Directive A >>
Answer these questions about the passage on grouping IDs by their start character, one answer per line, marked the same way:
(i) What does the passage name as the bottleneck of the original program?
(ii) In step 2 of the optimization, what serves as the key of the map, and what serves as its value?
(iii) What string does the code assign to `prefix`?
Directive B >> Pick up the passage on grouping IDs by their start character at the point where it stops, and carry it on.

Passage given >>
If the IDs are highly skewed (huge ID starts with the same char), then this method won't work because those group of IDs cannot fix in memory.

The bottleneck of this program is the multiple I/O read, becuase it will read the splitted files 62 times as each start char counts once.

#### Optimization

To reduce the heavy I/O, and avoid the hotsopt/skew issues:
1. Read one split file each time.
2. Get all the IDs in a map, the key of which is the start char such as a, b, c... 7, 8, 9, and the value of which is a set of IDs
3. For each <key, value> in step 2, update the coresponding output file by merge the IDs to the existing ones by:
   Read the existing/new smaill id-x file in a set;
   Merge the set with the value set in the map of step 2
   Flush the merged set to the disk

Here is the implementation in Python.

In [31]:
prefix = 'id-'
CHARS_SET = set(CHARS) # for quick lookup

import fileinput

from collections import defaultdict

def extract_ids(file):
    uniq_ids = defaultdict(set) # k:'[a-z|A-Z|0-9]', value = set()

Raw records >>
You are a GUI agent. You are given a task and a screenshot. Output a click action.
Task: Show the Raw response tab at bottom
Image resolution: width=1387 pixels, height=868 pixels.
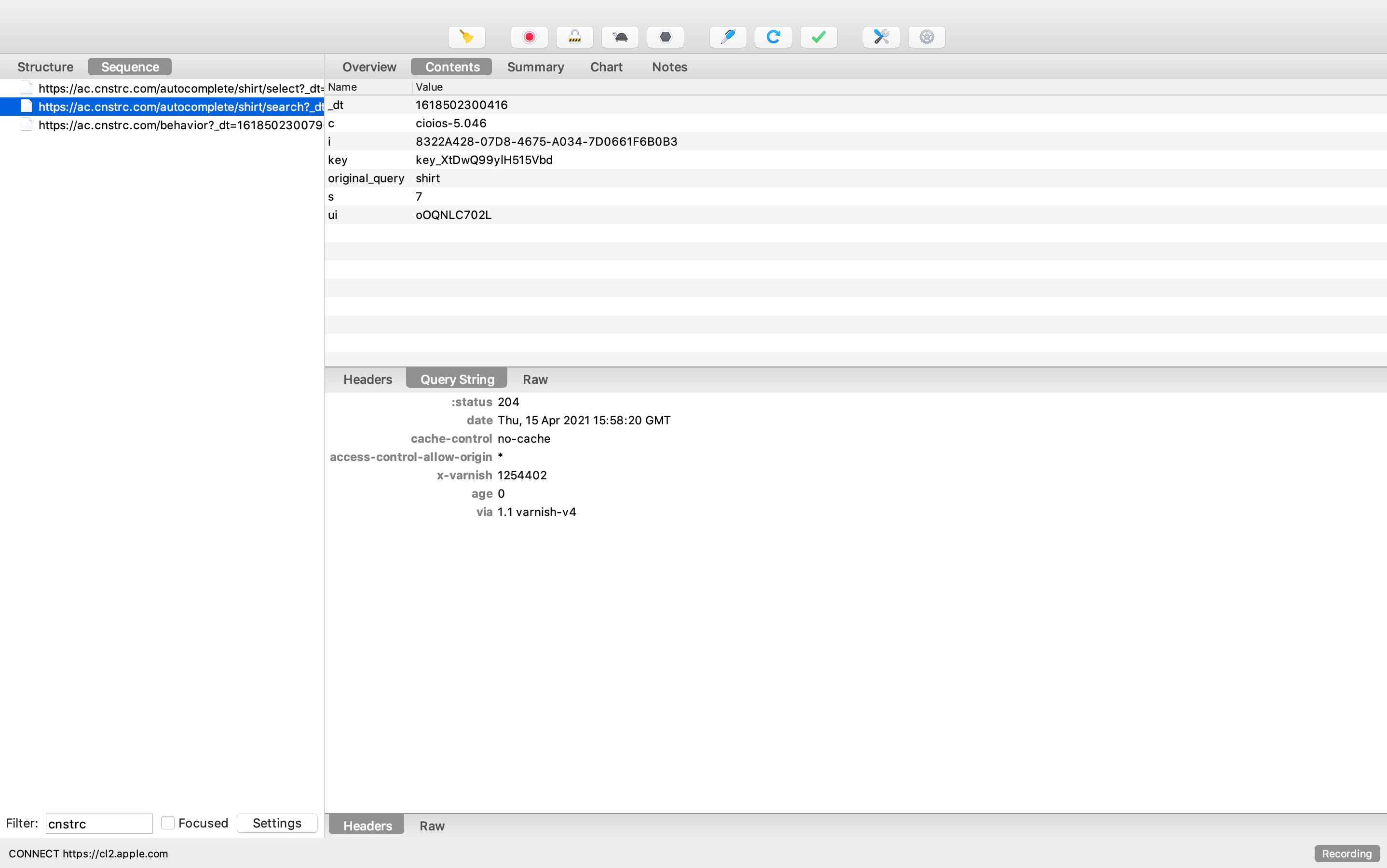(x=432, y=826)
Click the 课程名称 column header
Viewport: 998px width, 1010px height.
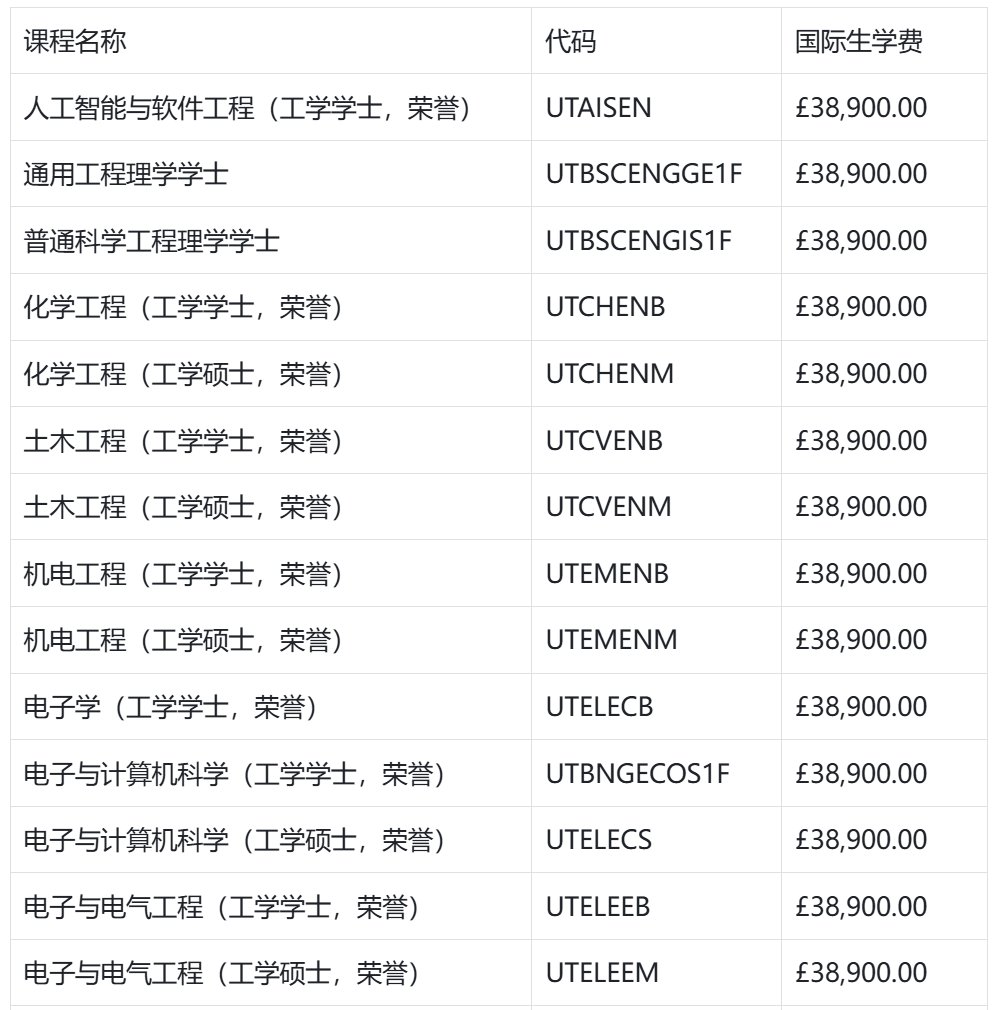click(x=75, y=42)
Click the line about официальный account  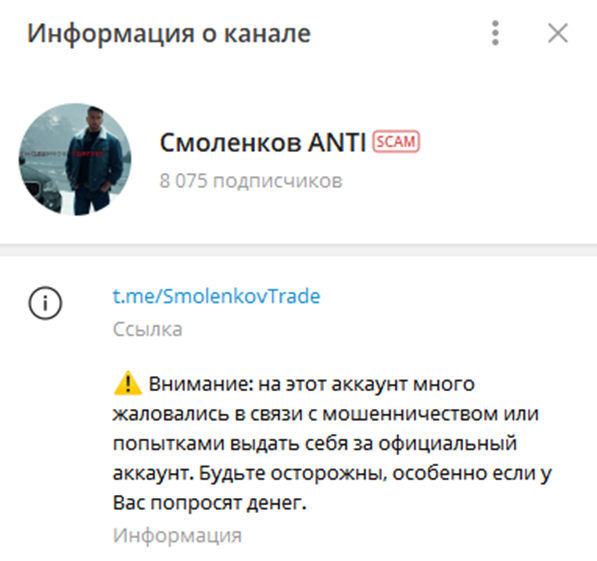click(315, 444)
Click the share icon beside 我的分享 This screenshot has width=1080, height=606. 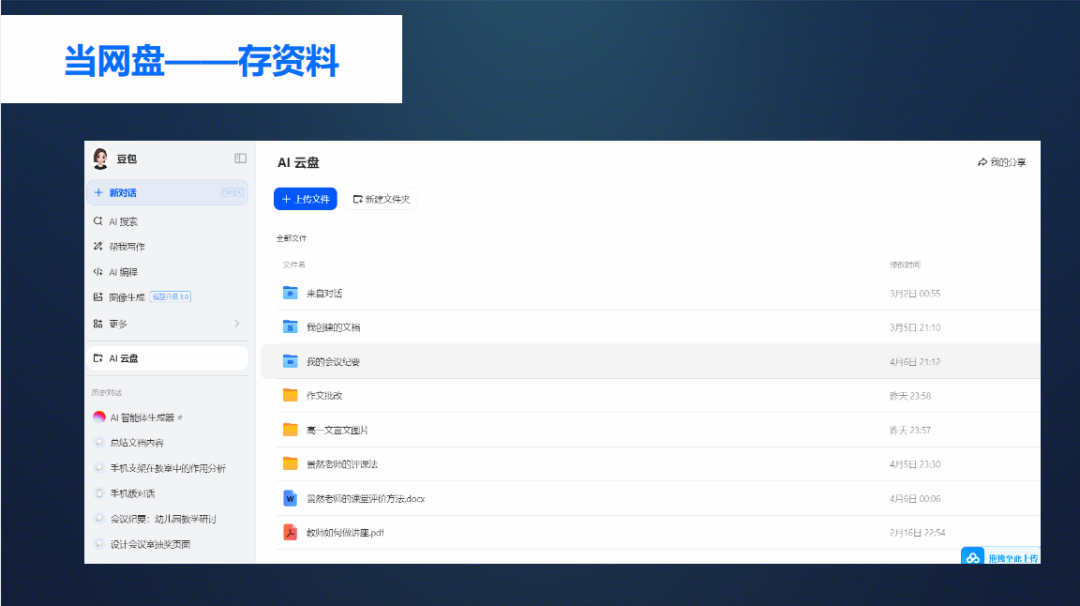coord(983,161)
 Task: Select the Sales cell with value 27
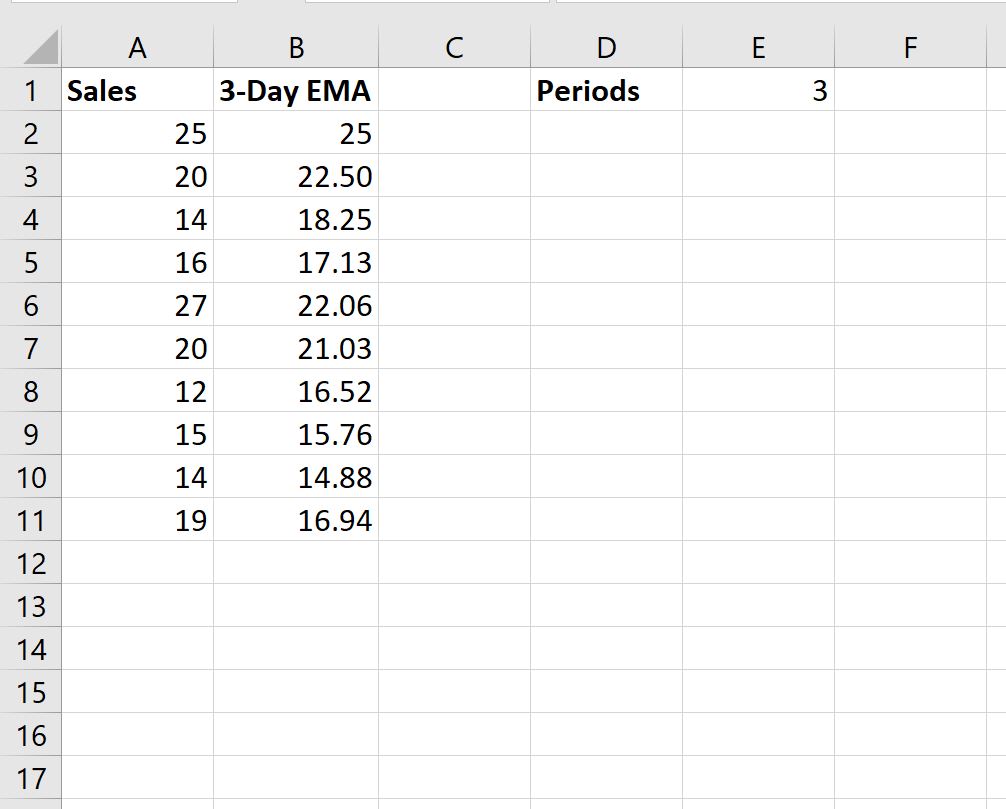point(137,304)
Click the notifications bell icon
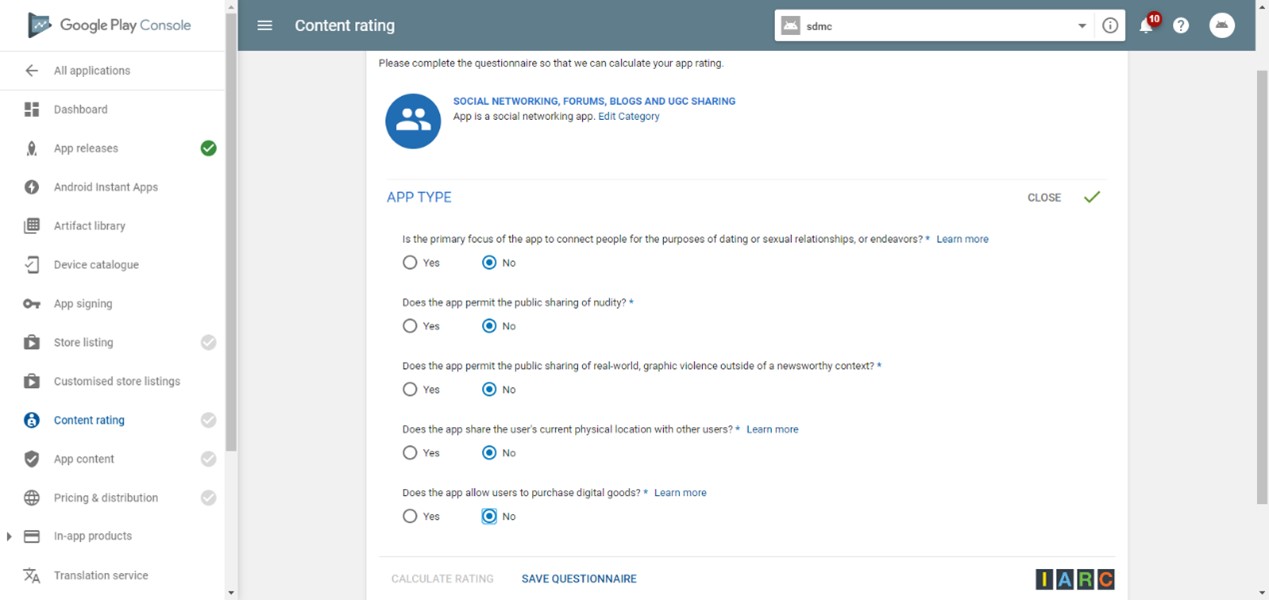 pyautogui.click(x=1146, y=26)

Expected output A >>
(i) The multiple I/O reads: the program reads the split files 62 times, once for each start character.
(ii) The key is the start character of the IDs (such as a, b, c... 7, 8, 9), and the value is a set of IDs.
(iii) 'id-'

Expected output B >>
    with fileinput.input(files=file) as f:
        for line in f:
            first_char = line[:1]
            if first_char in CHARS_SET:
                uniq_ids[first_char].add(line.strip())
    return uniq_ids

In [32]:
extract_ids('splits/unit_test.txt')

defaultdict(set,
            {'x': {'xNDGN3R'},
             '8': {'8bIgIXy', '8guP0Af'},
             'V': {'VHgwqgA'},
             'W': {'Wy0AXoo'},
             'w': {'wy0AXoo'},
             't': {'toS3f6T'}})

In [33]:
import os.path

def merge_ids(file, other_ids):
    ids = set()
    
    if os.path.isfile(file): 
        with open(file, 'r') as f:
            ids = set(line.strip() for line in f.readlines())
            f.close()
    
    ids = ids.union(set(other_ids))
    
    with open(file, 'w') as f:
        f.write('\n'.join(ids))
        f.write('\n')
    return ids

In [34]:
for root, dirs, files in os.walk("splits"):
    for file_name in files:
        if file_name.startswith('.'):
            continue # bugfix: skip the hidden files from OS

        file = os.sep.join((root, file_name))
        for start_char, id_set in extract_ids(file).items():
            if start_char.isupper(): # bugfix for case insensitive OS like mac
                start_char += '_'
            file_to_merge = prefix + start_char + '.txt'
            merge_ids(file_to_merge, id_set)

### Solution 2: Use database column's unique feature

**Intution**
1. Take the same step as before to split the files into small files.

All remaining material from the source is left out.